Analysts who monitor silver markets say there is more to the story than small investors rushing in.
"The asset is traded by a variety of institutional players, and it is very likely that those parties have joined the move to push the metal higher," wrote Boris Schlossberg of BK Asset Management.
One of the easiest ways for investors to get exposure to silver is through the S&P 500's silver ETF, the price of which is shown in the chart above. Trading in the SLV fund was at about five times the normal volume on Monday. Of about 600 million fund units in circulation, roughly 24 million of them are currently being shorted, according to Bloomberg data.
New York-based hedge fund Citadel — which has been accused by the Redditors of trying to manipulate the market by bailing out other short sellers and trying to influence brokerage Robinhood to limit trading in GameStop — owns just over six million units of SLV. That's less than one per cent of the silver fund's total value.
Craig Erlam with foreign exchange firm OANDA said regardless of why silver is moving, it's clear there is a new power dynamic underway in markets. "It will obviously be fascinating to see which area of the market Reddit traders target next and what the knock-on effects will be elsewhere," he said in a note.
The Silver Mountain, a Netherlands-based bullion dealer, said on its website, "Due to extreme market volatility we cannot accept any new orders at this moment," adding it hoped to reopen by the afternoon.
Rise of new trading platforms
U.S. broker Apmex is warning of processing delays while it secures more bullion.
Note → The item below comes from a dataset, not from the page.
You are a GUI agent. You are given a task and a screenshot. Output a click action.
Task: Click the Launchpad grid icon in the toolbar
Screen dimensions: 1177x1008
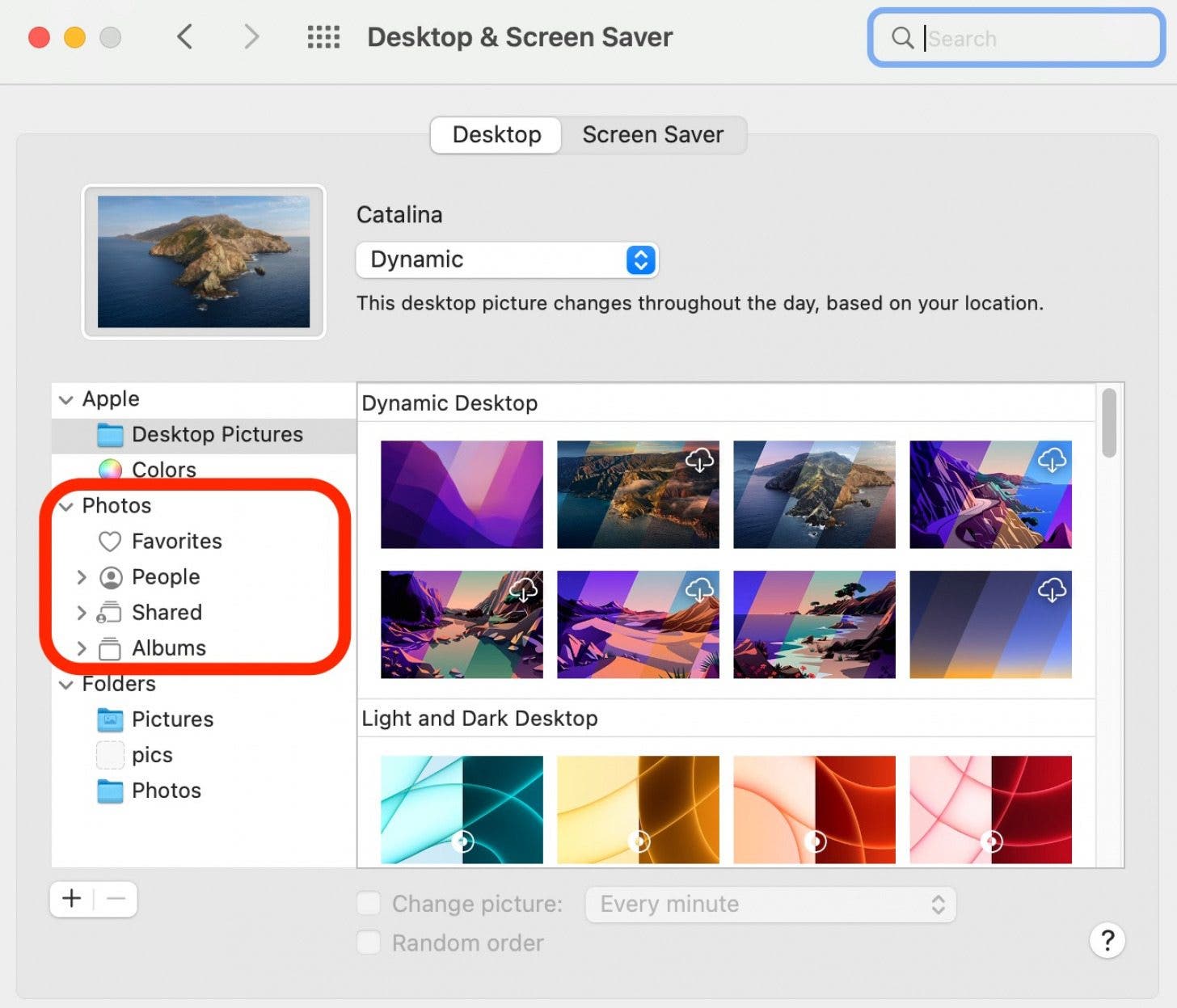(x=323, y=36)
The Money Metals online exchange suspended trade until mid-morning Monday.
Trading volumes in small miners' stocks in Australia were unprecedented, and jumps in some exploration firms, which do not actually produce silver, topped 90 per cent.
Similar hiccups were seen in equities last week. GameStop, AMC Entertainment and a few other volatile stocks saw temporary buying restrictions in trading apps such as Robinhood, as frenzied buying led to trading apps putting on curbs.
"The Reddit crowd has turned its sights on a bigger whale in terms of trying to catalyze something of a short squeeze in the silver market," said Kyle Rodda, an analyst at brokerage IG Markets in Melbourne.
"This is their big, bold Moby Dick moment."
Another 'short squeeze'
The popularity of dabbling in stock markets has grown during the COVID-19 pandemic as volatility, stimulus cheques and lockdowns have driven account openings and investment.
The craze hit fever pitch last week when the GameStop pile-on resulted in a "short squeeze," turning price gains stratospheric as hedge funds with bets against the stock desperately bought it at high prices to close their positions.
Now it is silver's turn, and once again the scale of buying is catching the professionals by surprise.
Online discussions turned to silver late last week, as Reddit posts suggested higher prices could hurt banks with large short positions and that buying easy-to-access exchange-traded silver funds could quickly ramp up the metal's value.
Retail traders poured a record $39.1 million Cdn into Australian ETF Securities' Physical Silver fund by the afternoon. A silver ETF in Japan surged 11 per cent.
So far, the Redditors are rolling on. Several of the renegade traders are millionaires on paper, and their hedge fund adversaries are nursing their wounds. Melvin Capital, which bet against GameStop, lost 53 per cent on its portfolio in January.
Robinhood, the Redditors' main broker, has also backed down and lifted some of the buying restrictions it imposed last week, although limits remain on eight companies, including GameStop, AMC Entertainment and BlackBerry.
However, with regulators circling both Robinhood and the Redditors' forums, the battle is far from over.
"I'll tell you one thing, [I] absolutely guarantee this ends in tears," said Michael McCarthy, chief market strategist at CMC Markets (Australia). "I just don't know when."